The article describes EPRI’s Cybersecurity Vision 2030

My first personal experience with a utility cyber event began with an unusual email. This email was not however, part of any phishing campaign. When it arrived in my inbox in the early 2000’s, the now widespread practice of spamming employees with phishing tests was still years in the future.

When I opened this email, I read through a forwarded request from the chief dispatcher from the transmission operations department. He had reached out to the lead SCADA engineer within my design group and recounted a puzzling event that had been reported and logged through the SCADA/EMS system.

Early the previous morning, the SCADA RTU at a medium sized substation had reported a number of alarms associated with the operation of multiple breakers at the same time. These breakers were normally closed during typical conditions, but the SCADA single-line display for that station showed that they had all tripped open simultaneously. The dispatchers responsible for that geographic area acknowledged the alarms and initiated a procedure to verify the condition of the system just before everything abruptly returned to the closed state. After a short discussion, a maintenance ticket was generated with a request for the local system engineer to visit the site, retrieve any locally archived data, and check for any equipment issues.

This was a time of a significant amount of technical transition that extended the reach of SCADA control to multiple stations. Many of the operations personnel had started their careers when most switching was still performed by local electricians. When the system was reconfigured, dispatchers would manually update a large map board that covered an entire wall of the control center. Throughout the 1990’s, multiple capital projects had driven the deployment of new RTUs and communications circuits to increase system visibility and control. This transition was not without issues, but most of the problems had been observed previously and the failure modes were somewhat consistent. The email described an event that did not seem to align with past failures.

Working at the direction of the SCADA system specialist, we began to explore the problem. The first step was focused on reviewing logs and historical data from the system to analyze the event and against a baseline. After our initial review, we noticed that the RTU had been experiencing communications failures at an elevated rate over recent months. Any time that a remote site fails to respond to polling from the SCADA master system, a communications outage is logged within the system. These outages were also occurring during the overnight shift in the operations center.

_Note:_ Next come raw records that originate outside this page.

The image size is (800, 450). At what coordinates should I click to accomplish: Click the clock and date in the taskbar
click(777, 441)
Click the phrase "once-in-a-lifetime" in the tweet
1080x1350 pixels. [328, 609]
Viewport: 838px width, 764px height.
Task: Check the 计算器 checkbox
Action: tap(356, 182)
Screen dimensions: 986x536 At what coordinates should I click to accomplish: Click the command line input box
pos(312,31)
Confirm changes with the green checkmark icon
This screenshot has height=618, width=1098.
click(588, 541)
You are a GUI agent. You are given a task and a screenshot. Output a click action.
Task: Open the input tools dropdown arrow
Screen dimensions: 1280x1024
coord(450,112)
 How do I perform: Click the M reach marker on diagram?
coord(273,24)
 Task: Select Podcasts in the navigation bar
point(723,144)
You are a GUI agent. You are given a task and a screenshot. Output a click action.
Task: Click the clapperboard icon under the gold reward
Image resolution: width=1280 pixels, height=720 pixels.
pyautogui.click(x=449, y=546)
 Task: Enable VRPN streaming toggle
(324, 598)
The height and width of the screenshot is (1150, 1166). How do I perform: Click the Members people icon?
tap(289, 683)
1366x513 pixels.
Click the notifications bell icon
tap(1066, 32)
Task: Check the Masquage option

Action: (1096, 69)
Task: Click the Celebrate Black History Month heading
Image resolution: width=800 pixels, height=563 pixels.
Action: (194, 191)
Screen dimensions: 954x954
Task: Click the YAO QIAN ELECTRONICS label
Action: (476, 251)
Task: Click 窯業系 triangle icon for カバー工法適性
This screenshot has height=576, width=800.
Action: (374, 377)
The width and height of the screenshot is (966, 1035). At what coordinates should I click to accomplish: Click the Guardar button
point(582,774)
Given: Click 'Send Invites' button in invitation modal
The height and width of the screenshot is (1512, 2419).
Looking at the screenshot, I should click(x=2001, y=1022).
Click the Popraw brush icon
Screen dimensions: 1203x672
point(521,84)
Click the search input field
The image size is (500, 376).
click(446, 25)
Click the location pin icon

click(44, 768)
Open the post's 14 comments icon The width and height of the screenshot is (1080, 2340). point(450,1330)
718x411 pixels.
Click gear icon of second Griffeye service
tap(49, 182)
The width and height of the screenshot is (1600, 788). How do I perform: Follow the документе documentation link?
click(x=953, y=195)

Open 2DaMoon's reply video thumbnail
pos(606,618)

After the preliminary observation about the periodic communications failures, we examined the logs that were preserved in the master system database. This event was definitely abnormal since none of these status indications had been in alarm since the SCADA commissioning process. Looking beyond the alarms for the associated breakers we also noticed other points seemed to remain in a normal state before and after the event. Finally, we reviewed the reported analog values throughout the duration of the event. Surprisingly, they seemed to show power flowing through the tripped breakers without interruption. Since this wasn’t physically possible, we agreed that the SCADA system was exhibiting some strange behavior. After making some progress, but without determining a root cause, we had to move on to other priorities. If this event was an isolated issue, we might not have had the opportunity to continue the analysis. As these things happen, we soon learned that this was not an isolated issue, and the pressure to explain the issue was about to increase significantly.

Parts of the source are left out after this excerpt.